* **Required action**
Give back every record that follows, exactly as written.

* **Data for this exercise**

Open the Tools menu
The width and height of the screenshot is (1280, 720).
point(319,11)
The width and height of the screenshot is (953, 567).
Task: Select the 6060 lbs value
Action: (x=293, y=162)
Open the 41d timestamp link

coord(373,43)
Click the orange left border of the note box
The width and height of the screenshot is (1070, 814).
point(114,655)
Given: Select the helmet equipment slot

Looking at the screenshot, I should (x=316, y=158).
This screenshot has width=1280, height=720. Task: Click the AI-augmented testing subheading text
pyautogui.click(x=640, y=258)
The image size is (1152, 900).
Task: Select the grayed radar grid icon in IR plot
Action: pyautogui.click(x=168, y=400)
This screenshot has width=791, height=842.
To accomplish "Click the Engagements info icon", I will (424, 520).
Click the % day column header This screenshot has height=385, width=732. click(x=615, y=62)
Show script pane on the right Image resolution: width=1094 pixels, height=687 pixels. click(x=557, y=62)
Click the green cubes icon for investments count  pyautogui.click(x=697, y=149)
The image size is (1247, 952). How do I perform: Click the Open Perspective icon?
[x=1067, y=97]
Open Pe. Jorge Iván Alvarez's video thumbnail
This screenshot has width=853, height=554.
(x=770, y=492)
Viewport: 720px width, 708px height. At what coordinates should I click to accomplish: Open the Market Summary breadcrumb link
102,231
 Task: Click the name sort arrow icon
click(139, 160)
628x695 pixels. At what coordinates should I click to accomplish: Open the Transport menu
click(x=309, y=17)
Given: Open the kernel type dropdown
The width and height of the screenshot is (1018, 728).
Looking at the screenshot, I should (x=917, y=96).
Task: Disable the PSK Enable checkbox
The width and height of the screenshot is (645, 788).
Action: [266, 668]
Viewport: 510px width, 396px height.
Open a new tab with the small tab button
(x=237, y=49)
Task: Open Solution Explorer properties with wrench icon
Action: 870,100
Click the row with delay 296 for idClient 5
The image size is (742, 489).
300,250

* **Solution for this problem**
Open the Tools menu
The width and height of the screenshot is (1280, 720).
point(319,11)
The width and height of the screenshot is (953, 567).
Task: Select the 6060 lbs value
Action: (x=293, y=162)
Open the 41d timestamp link

coord(373,43)
Click the orange left border of the note box
The width and height of the screenshot is (1070, 814).
point(114,655)
Given: Select the helmet equipment slot

Looking at the screenshot, I should (x=316, y=158).
This screenshot has width=1280, height=720. Task: Click the AI-augmented testing subheading text
pyautogui.click(x=640, y=258)
The image size is (1152, 900).
Task: Select the grayed radar grid icon in IR plot
Action: pyautogui.click(x=168, y=400)
This screenshot has width=791, height=842.
To accomplish "Click the Engagements info icon", I will (424, 520).
Click the % day column header This screenshot has height=385, width=732. click(x=615, y=62)
Show script pane on the right Image resolution: width=1094 pixels, height=687 pixels. click(x=557, y=62)
Click the green cubes icon for investments count  pyautogui.click(x=697, y=149)
The image size is (1247, 952). How do I perform: Click the Open Perspective icon?
[x=1067, y=97]
Open Pe. Jorge Iván Alvarez's video thumbnail
This screenshot has width=853, height=554.
(x=770, y=492)
Viewport: 720px width, 708px height. At what coordinates should I click to accomplish: Open the Market Summary breadcrumb link
102,231
 Task: Click the name sort arrow icon
click(139, 160)
628x695 pixels. At what coordinates should I click to accomplish: Open the Transport menu
click(x=309, y=17)
Given: Open the kernel type dropdown
The width and height of the screenshot is (1018, 728).
Looking at the screenshot, I should (x=917, y=96).
Task: Disable the PSK Enable checkbox
The width and height of the screenshot is (645, 788).
Action: [266, 668]
Viewport: 510px width, 396px height.
Open a new tab with the small tab button
(x=237, y=49)
Task: Open Solution Explorer properties with wrench icon
Action: 870,100
Click the row with delay 296 for idClient 5
The image size is (742, 489).
300,250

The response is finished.